Why This Job is Featured on The SaaS Jobs
This Member of Technical Staff role sits at a core SaaS inflection point where frontier AI capabilities meet production realities. Model efficiency work directly shapes whether LLM-powered features such as semantic search, RAG, and agent workflows can be delivered with predictable latency and throughput for enterprise and developer customers. In the current SaaS landscape, where AI features are increasingly part of the product baseline, inference performance becomes a product lever rather than a back-office concern.
For a SaaS career, the value is in building fluency across the deployment stack that underpins usage-based and reliability-sensitive AI services. The mandate to identify bottlenecks, measure impact, and ship optimizations develops a discipline that transfers to any company operating large-scale ML systems, from platform teams to product-facing AI infrastructure. Collaboration across modeling and systems functions also mirrors how mature SaaS organizations align research progress with operational constraints.
This role tends to suit engineers who prefer deep technical ownership and evidence-driven iteration, and who enjoy translating low-level improvements into user-visible service quality. It aligns well with someone motivated by performance engineering in production, and comfortable working across C++ or Python in an environment where remote collaboration is part of how work gets done.
The section above is editorial commentary from The SaaS Jobs, provided to help SaaS professionals understand the role in a broader industry context.
Job Description
Who are we?
Our mission is to scale intelligence to serve humanity. We’re training and deploying frontier models for developers and enterprises who are building AI systems to power magical experiences like content generation, semantic search, RAG, and agents. We believe that our work is instrumental to the widespread adoption of AI.
We obsess over what we build. Each one of us is responsible for contributing to increasing the capabilities of our models and the value they drive for our customers. We like to work hard and move fast to do what’s best for our customers.

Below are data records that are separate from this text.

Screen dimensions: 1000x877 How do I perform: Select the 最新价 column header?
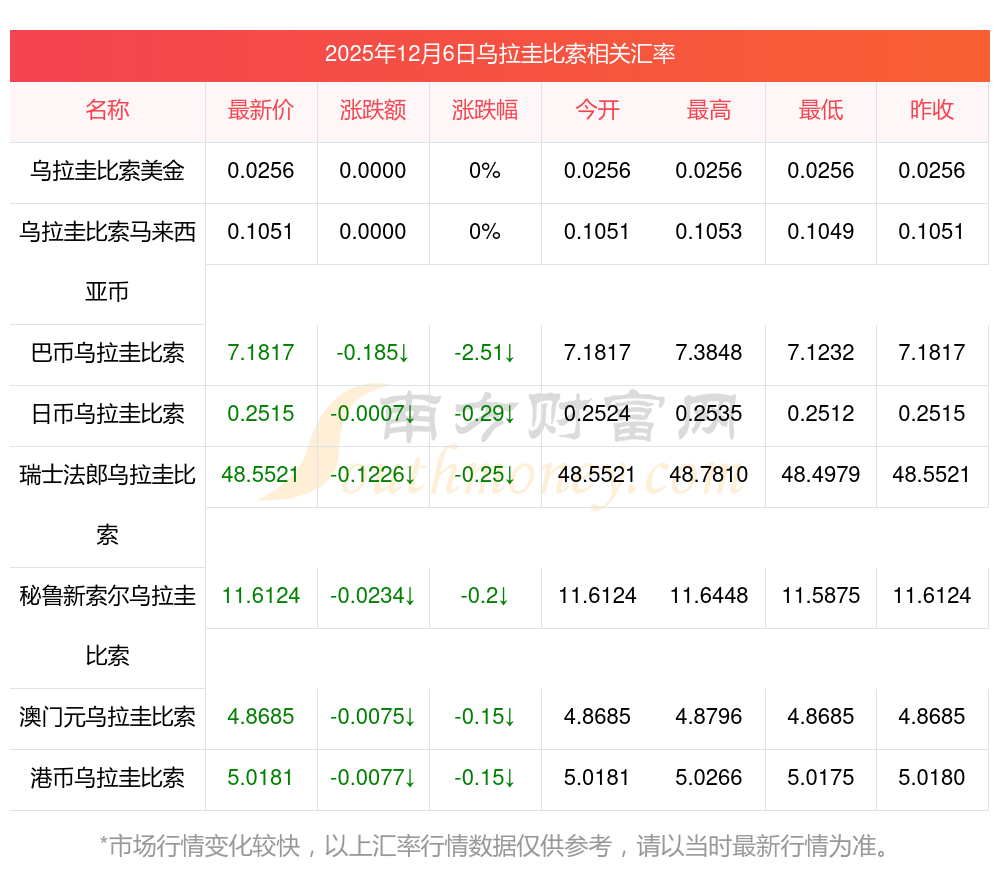(x=261, y=110)
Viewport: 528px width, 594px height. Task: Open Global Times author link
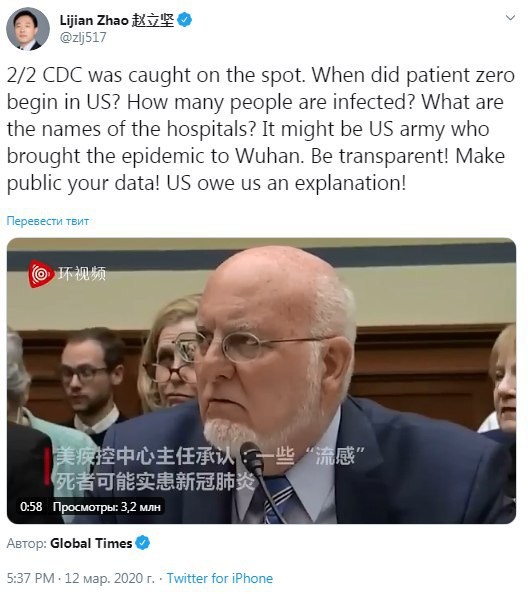[x=91, y=543]
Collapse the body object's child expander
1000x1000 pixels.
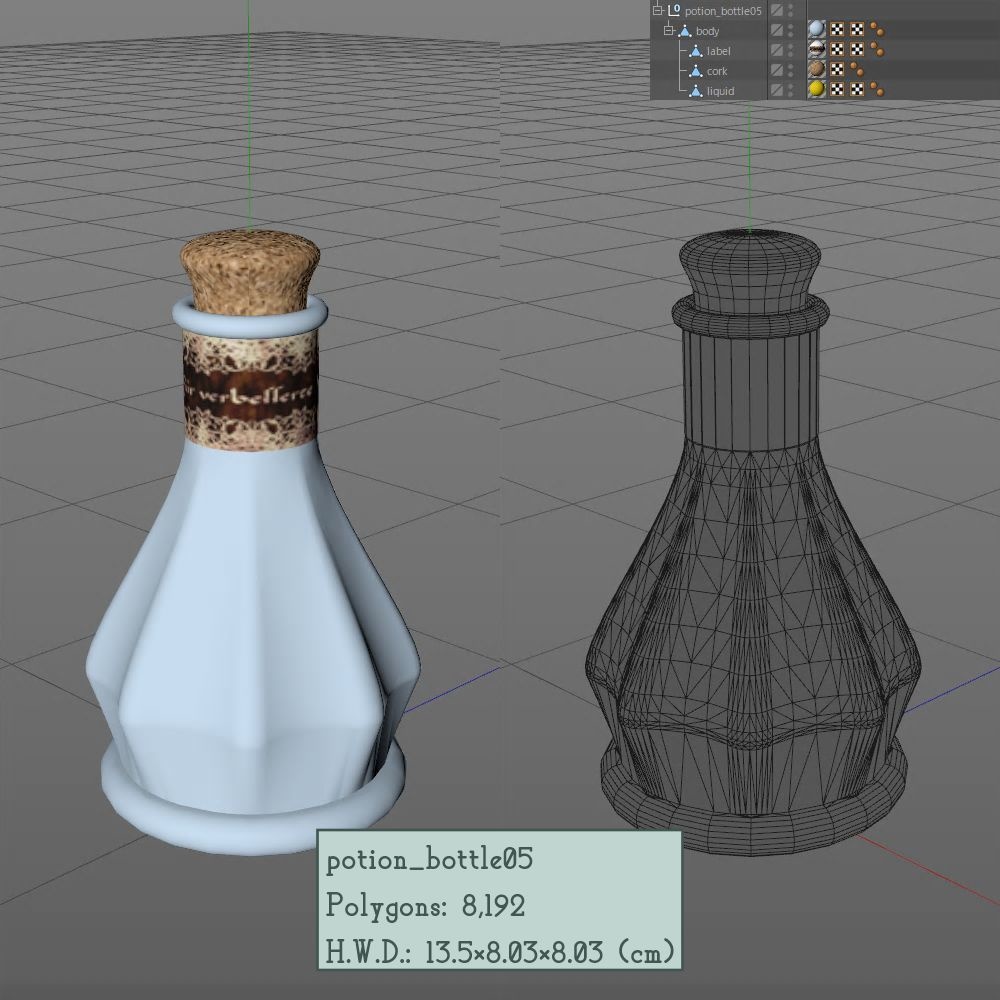coord(667,30)

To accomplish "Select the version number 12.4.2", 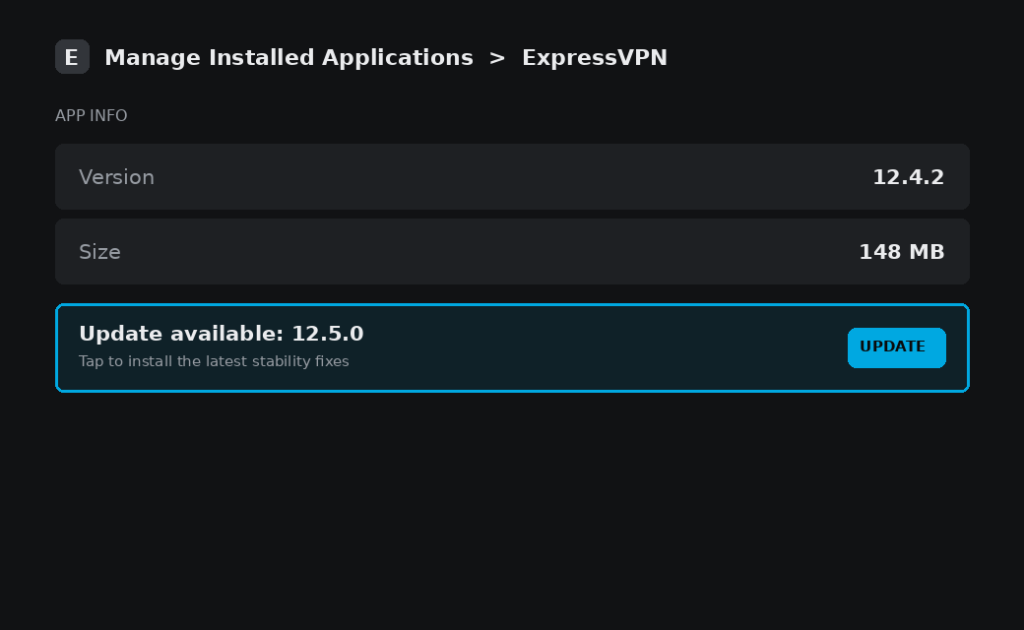I will tap(908, 177).
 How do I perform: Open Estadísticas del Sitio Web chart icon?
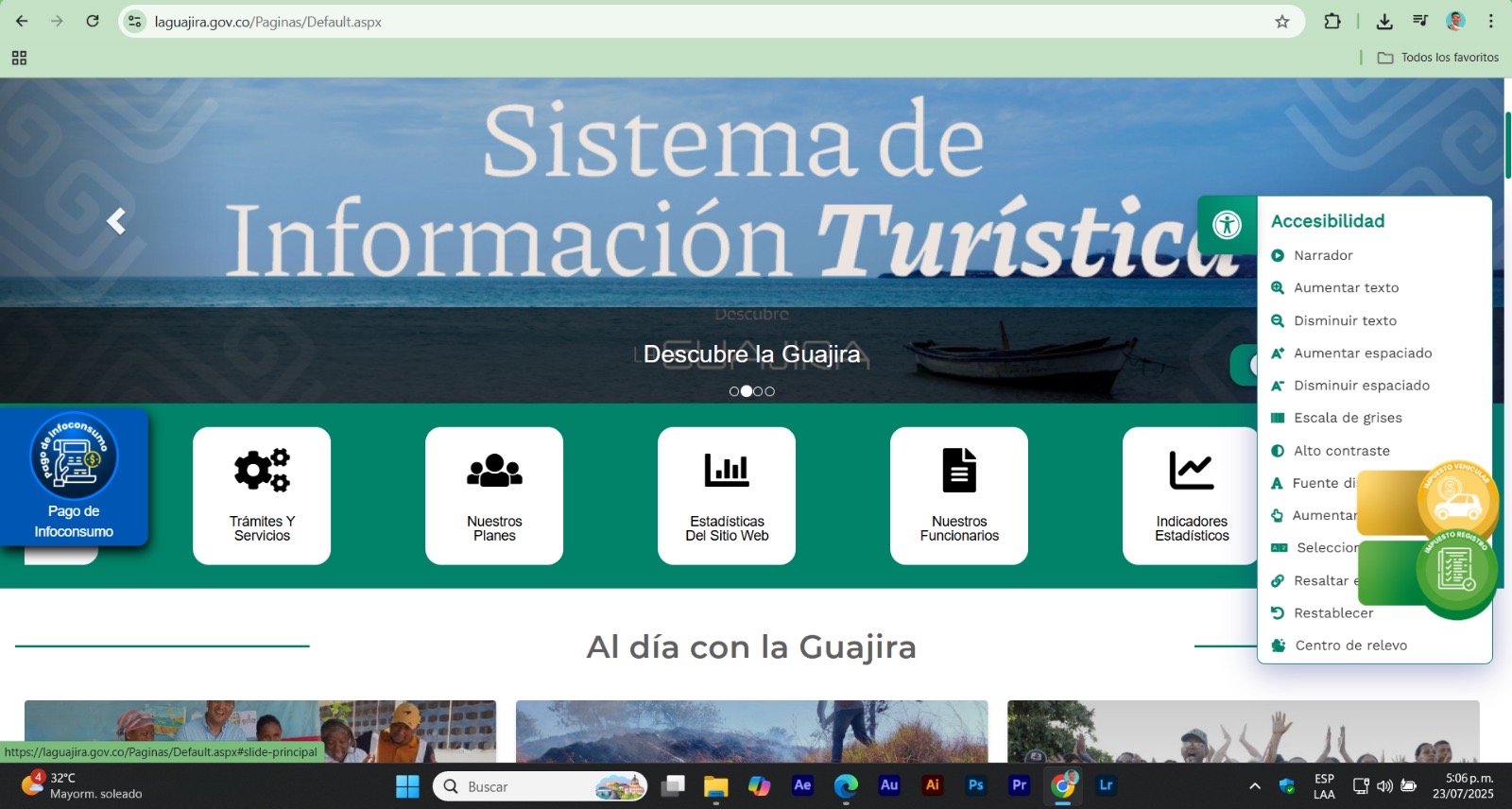point(727,470)
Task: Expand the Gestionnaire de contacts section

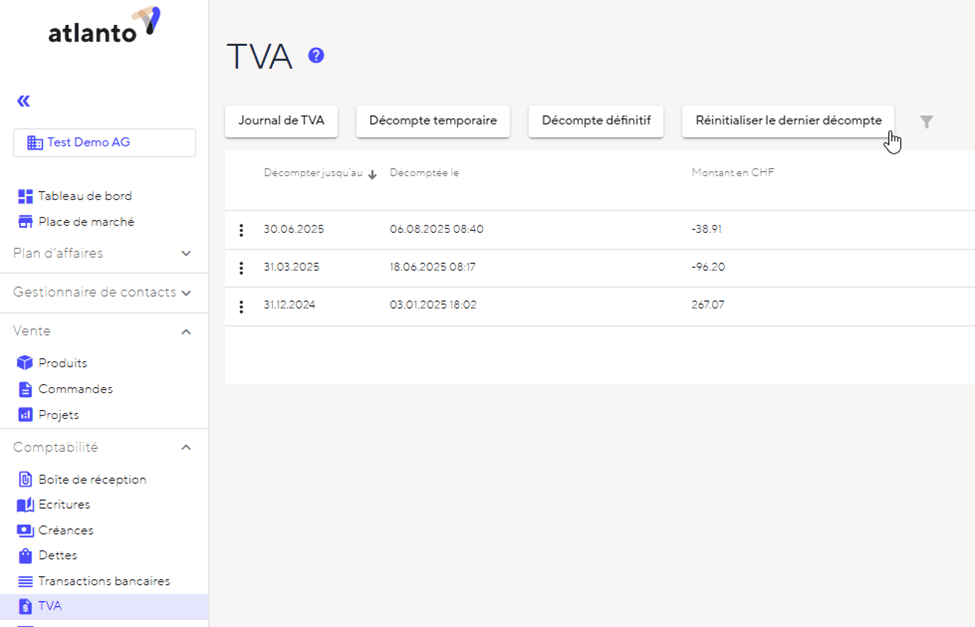Action: 186,293
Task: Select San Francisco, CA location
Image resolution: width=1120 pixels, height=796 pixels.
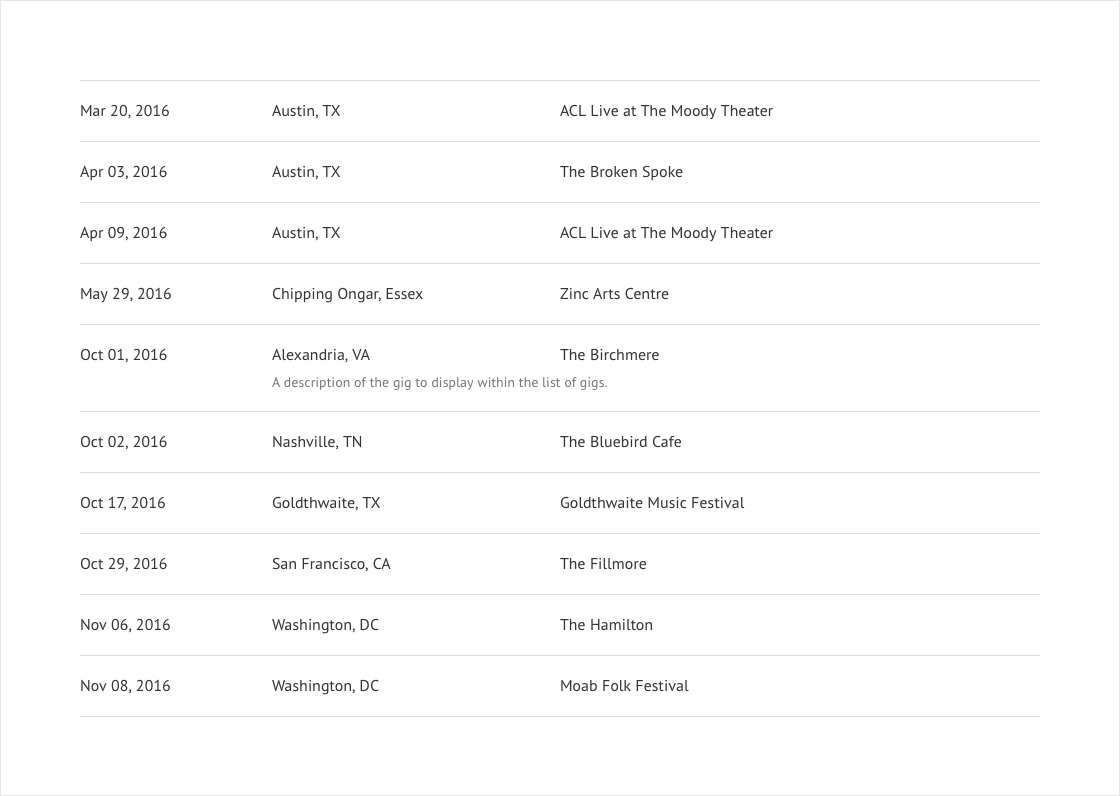Action: (x=331, y=564)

Cohere is a team of researchers, engineers, designers, and more, who are passionate about their craft. Each person is one of the best in the world at what they do. We believe that a diverse range of perspectives is a requirement for building great products.
Join us on our mission and shape the future!
Why this role?
Our team is a fast-growing group of researchers and engineers focused on building reliable ML systems and pushing the boundaries of LLM inference efficiency. We develop techniques that improve how models execute in production, driving lower latency, higher throughput, and consistent quality across diverse workloads.
As an engineer on this team, you’ll work across the inference stack to improve core performance metrics by diving deep into model execution, identifying bottlenecks, and developing innovative optimizations. You’ll collaborate closely with modeling and systems teams to experiment, measure, and ship improvements that meaningfully accelerate inference. As the team evolves, you’ll have opportunities to build expertise in advanced performance techniques, including GPU/CUDA optimizations, kernel-level improvements, and model execution strategies for MoE and large-scale architectures.
Please Note: We have offices in Toronto, Montreal, San Francisco, New York, Paris, Seoul and London. We embrace a remote-friendly environment, and as part of this approach, we strategically distribute teams based on interests, expertise, and time zones to promote collaboration and flexibility. You'll find the Model Efficiency team concentrated in the EST and PST time zones, these are our preferred locations.
You may be a good fit for the Model Efficiency team if you have:
5+ years of experience writing high-performance, production-quality code
Strong programming skills in C++ or Python (Rust/Go also welcome)
Experience working with large language models and familiarity with the LLM inference ecosystem (e.g., vLLM, SGLang, etc.)
Ability to diagnose and resolve performance bottlenecks across the model execution stack
A strong bias for action — you ship fast, measure impact, and iterate
It’s a big plus if you have experience with:
GPU programming, CUDA, or low-level systems optimization
Language modeling with transformers (MoE, speculative decoding, KV-cache optimizations)
Scaling performance-critical distributed systems (e.g., computation, search, storage)
If some of the above doesn’t line up perfectly with your experience, we still encourage you to apply!
We value and celebrate diversity and strive to create an inclusive work environment for all. We welcome applicants from all backgrounds and are committed to providing equal opportunities. Should you require any accommodations during the recruitment process, please submit an Accommodations Request Form, and we will work together to meet your needs.
Full-Time Employees at Cohere enjoy these Perks:
🤝 An open and inclusive culture and work environment
🧑💻 Work closely with a team on the cutting edge of AI research
🍽 Weekly lunch stipend, in-office lunches & snacks
🦷 Full health and dental benefits, including a separate budget to take care of your mental health
🐣 100% Parental Leave top-up for up to 6 months
🎨 Personal enrichment benefits towards arts and culture, fitness and well-being, quality time, and workspace improvement
🏙 Remote-flexible, offices in Toronto, New York, San Francisco, London and Paris, as well as a co-working stipend
✈️ 6 weeks of vacation (30 working days!)